А затем наложился еще один фактор, по сути положивший конец всем попыткам прийти к соглашению с русскими. В августе немцы сами опьянели от своих побед (преувеличенных своей же собственной пропагандой). И идея более-менее почетного мира на Востоке их уже больше не устраивала. И когда в рамках последней попытки договориться (или скажем так, последней настоящей попытки) кайзер и правительство издали манифест, что “Германия не ведет захватнической войны”, возмущенный вой дружным хором подняли все — и военные, и парламентарии, и политические партии, как правые, так и левые. Потому что сами теории пангерманизма, пропитавшие мозги нескольких поколений, сама подготовка к будущему столкновению, ради которого немцы столько лет “затягивали пояса”, предусматривали войну именно захватническую. А иначе зачем ее было начинать? И теперь, когда захваты наконец-то начали превращаться в реальность, отказаться от них? Бетман потом вспоминал, что “большая часть германского общества требовала сокрушительной победы и отвергала идею компромисса”. А Эйнштейн, проживавший в Швейцарии, писал: “Победы в России оживили германское высокомерие и аппетит. Наилучшим образом немцев характеризует слово “жадные”. Их почитание силы, их восхищение и вера в силу, их твердая решимость победить и аннексировать новые территории очевидна”.

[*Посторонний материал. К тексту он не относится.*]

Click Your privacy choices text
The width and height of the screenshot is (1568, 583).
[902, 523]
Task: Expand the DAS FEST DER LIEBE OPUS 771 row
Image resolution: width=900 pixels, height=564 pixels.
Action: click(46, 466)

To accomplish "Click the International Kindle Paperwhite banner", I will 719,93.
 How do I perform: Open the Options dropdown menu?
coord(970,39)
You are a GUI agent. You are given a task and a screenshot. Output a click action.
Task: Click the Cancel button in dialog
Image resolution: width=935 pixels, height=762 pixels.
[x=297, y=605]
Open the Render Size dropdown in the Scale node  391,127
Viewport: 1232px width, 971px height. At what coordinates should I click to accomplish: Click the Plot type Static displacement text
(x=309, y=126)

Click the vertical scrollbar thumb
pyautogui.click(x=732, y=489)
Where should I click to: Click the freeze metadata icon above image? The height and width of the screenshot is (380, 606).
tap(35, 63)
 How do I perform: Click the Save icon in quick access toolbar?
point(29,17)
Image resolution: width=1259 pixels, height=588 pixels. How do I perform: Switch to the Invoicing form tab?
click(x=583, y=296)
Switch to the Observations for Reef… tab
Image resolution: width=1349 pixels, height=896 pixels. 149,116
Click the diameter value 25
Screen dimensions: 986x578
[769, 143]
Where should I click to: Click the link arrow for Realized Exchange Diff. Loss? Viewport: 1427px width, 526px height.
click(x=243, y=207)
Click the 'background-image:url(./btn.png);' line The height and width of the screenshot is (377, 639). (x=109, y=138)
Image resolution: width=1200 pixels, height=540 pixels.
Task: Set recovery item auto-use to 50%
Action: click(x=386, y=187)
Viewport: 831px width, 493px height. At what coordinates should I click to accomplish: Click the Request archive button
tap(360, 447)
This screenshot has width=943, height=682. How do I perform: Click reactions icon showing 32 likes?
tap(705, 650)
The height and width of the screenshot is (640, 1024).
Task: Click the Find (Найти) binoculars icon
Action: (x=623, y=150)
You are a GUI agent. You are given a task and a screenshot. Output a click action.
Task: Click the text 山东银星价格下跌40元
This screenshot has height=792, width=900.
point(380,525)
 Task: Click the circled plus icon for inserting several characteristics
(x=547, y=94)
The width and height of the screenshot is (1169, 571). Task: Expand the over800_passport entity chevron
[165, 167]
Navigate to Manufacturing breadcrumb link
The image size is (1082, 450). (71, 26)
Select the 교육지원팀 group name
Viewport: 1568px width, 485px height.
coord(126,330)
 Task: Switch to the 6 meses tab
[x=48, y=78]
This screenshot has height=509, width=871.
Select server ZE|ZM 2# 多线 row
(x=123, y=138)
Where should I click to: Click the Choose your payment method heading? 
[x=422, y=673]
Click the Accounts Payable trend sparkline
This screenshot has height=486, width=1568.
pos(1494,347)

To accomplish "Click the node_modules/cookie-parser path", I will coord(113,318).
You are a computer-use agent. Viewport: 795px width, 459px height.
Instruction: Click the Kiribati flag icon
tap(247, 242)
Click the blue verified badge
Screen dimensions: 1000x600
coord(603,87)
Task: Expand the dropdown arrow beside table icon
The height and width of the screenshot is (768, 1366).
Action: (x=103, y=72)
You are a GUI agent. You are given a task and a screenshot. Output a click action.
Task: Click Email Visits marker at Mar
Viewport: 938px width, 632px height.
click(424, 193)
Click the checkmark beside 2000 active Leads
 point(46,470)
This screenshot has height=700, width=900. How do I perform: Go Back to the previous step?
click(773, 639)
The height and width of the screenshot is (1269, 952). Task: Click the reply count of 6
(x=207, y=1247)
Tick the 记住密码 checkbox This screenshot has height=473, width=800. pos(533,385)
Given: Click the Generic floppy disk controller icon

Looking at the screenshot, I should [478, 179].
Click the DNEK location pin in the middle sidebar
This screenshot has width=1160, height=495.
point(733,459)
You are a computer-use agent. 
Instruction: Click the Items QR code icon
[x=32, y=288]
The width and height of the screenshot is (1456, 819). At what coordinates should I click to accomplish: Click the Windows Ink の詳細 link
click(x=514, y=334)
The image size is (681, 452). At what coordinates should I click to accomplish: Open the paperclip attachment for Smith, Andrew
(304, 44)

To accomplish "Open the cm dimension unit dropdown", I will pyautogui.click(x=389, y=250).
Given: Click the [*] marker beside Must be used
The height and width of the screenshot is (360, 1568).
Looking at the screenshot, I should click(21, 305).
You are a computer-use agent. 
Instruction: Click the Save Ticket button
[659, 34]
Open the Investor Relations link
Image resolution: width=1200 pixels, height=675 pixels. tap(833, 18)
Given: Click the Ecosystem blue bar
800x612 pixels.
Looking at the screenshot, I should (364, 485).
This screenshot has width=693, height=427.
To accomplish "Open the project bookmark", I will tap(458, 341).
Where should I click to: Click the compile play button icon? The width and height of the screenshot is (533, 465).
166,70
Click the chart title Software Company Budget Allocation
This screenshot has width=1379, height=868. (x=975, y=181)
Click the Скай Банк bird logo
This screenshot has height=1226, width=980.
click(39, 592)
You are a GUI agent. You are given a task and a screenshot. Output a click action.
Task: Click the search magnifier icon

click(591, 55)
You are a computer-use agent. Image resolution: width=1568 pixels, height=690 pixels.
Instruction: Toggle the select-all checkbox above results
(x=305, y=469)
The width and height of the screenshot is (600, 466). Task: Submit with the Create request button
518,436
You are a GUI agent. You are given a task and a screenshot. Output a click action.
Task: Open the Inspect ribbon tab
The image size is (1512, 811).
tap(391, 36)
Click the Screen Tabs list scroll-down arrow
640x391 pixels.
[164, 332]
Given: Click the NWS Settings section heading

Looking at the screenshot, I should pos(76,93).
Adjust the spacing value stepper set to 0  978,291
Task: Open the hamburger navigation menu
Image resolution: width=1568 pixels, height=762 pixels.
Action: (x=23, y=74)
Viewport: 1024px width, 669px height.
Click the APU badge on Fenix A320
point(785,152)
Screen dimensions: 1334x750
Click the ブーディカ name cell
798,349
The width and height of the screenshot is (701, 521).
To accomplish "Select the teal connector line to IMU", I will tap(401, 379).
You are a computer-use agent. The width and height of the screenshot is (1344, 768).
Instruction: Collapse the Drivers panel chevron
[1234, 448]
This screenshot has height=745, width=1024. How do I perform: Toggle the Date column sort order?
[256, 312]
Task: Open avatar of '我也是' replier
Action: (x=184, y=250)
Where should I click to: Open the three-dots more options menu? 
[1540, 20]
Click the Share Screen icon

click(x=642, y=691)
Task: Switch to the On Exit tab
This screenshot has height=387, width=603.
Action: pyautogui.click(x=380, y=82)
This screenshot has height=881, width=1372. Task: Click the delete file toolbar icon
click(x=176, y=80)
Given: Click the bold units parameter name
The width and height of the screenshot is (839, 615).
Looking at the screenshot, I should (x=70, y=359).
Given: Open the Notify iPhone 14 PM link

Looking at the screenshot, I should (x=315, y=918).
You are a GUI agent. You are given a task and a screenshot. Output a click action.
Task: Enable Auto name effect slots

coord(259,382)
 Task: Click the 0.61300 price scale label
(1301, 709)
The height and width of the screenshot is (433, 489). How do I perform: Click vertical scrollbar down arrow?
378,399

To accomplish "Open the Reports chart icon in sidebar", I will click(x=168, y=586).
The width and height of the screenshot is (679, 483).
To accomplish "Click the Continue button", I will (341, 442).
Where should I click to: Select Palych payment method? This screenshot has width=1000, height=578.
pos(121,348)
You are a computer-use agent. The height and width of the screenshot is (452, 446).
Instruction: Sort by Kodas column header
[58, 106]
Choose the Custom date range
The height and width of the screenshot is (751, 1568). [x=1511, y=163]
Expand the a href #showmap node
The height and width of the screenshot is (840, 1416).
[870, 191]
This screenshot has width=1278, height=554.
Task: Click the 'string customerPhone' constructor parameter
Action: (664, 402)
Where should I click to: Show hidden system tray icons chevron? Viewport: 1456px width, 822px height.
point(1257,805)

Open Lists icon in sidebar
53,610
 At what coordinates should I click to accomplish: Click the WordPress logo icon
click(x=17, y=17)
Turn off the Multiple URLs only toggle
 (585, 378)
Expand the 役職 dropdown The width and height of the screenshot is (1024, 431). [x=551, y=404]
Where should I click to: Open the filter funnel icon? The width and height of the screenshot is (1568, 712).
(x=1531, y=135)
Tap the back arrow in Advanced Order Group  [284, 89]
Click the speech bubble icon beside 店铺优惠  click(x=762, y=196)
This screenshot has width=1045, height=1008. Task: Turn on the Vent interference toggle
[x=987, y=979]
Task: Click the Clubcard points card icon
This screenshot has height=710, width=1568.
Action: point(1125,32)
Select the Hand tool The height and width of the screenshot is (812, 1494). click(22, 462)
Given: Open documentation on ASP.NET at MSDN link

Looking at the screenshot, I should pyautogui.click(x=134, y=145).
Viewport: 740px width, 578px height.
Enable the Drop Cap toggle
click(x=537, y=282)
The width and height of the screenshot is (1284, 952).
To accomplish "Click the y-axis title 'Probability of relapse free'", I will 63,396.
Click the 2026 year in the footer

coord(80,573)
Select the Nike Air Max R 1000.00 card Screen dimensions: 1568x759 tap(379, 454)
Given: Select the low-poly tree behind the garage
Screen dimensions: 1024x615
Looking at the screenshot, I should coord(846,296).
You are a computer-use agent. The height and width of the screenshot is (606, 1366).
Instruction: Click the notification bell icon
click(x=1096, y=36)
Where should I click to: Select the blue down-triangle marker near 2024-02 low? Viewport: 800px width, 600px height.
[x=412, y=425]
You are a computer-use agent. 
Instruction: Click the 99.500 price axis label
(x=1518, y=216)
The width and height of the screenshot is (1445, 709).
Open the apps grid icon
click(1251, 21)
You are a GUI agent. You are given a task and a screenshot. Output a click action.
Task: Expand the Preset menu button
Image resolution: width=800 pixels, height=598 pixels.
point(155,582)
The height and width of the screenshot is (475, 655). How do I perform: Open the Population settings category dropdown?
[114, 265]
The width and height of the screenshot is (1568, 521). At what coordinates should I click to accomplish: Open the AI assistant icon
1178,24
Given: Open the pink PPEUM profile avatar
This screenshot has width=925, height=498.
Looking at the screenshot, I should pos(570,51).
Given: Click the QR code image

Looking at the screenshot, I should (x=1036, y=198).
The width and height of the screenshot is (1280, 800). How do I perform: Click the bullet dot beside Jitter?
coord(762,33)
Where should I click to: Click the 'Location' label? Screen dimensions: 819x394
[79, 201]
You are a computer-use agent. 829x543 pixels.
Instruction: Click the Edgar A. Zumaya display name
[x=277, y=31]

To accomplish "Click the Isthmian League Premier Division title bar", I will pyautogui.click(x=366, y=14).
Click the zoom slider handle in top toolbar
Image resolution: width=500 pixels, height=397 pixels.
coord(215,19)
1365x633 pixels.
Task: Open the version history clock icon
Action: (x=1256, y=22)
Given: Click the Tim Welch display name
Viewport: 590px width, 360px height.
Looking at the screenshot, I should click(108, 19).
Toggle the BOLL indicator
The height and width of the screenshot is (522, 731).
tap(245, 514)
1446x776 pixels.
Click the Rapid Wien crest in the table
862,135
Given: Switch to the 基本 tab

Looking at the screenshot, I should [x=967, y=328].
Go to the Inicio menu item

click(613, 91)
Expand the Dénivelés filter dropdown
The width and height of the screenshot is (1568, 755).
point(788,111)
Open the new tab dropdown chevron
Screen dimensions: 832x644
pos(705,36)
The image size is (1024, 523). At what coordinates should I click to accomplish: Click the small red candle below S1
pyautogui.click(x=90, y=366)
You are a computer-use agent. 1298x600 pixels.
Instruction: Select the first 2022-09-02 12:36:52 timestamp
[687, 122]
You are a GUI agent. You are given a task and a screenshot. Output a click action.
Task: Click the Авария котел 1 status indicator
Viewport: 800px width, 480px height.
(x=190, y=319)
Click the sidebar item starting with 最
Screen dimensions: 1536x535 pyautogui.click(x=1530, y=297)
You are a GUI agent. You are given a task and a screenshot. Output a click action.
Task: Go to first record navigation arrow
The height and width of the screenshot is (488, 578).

Гинденбург, например, требовал обязательно больших аннексий в Прибалтике. И обосновывал: “Мне они нужны для маневрирования моего левого фланга в следующей войне”. Откуда видно, кстати, что сепаратный мир мог дать России разве что недолгую передышку — после победы на Западе немцы все равно намеревались возобновить боевые действия против нее. Но и сам Бетман, склонившийся было к мысли о поисках компромисса и еще в июле вытягивавший у турок обещания для царя, тоже “передумал”. И мириться соглашался лишь на условиях фактической капитуляции. 11.8 он представил Вильгельму доклад, где говорилось: “Если развитие военных операций и события в России сделают возможным отбрасывание Московской империи на восток и лишение ее западных провинций, тогда наше освобождение от этого восточного кошмара будет целью, достойной усилий, великих жертв и исключительного напряжения этой войны”.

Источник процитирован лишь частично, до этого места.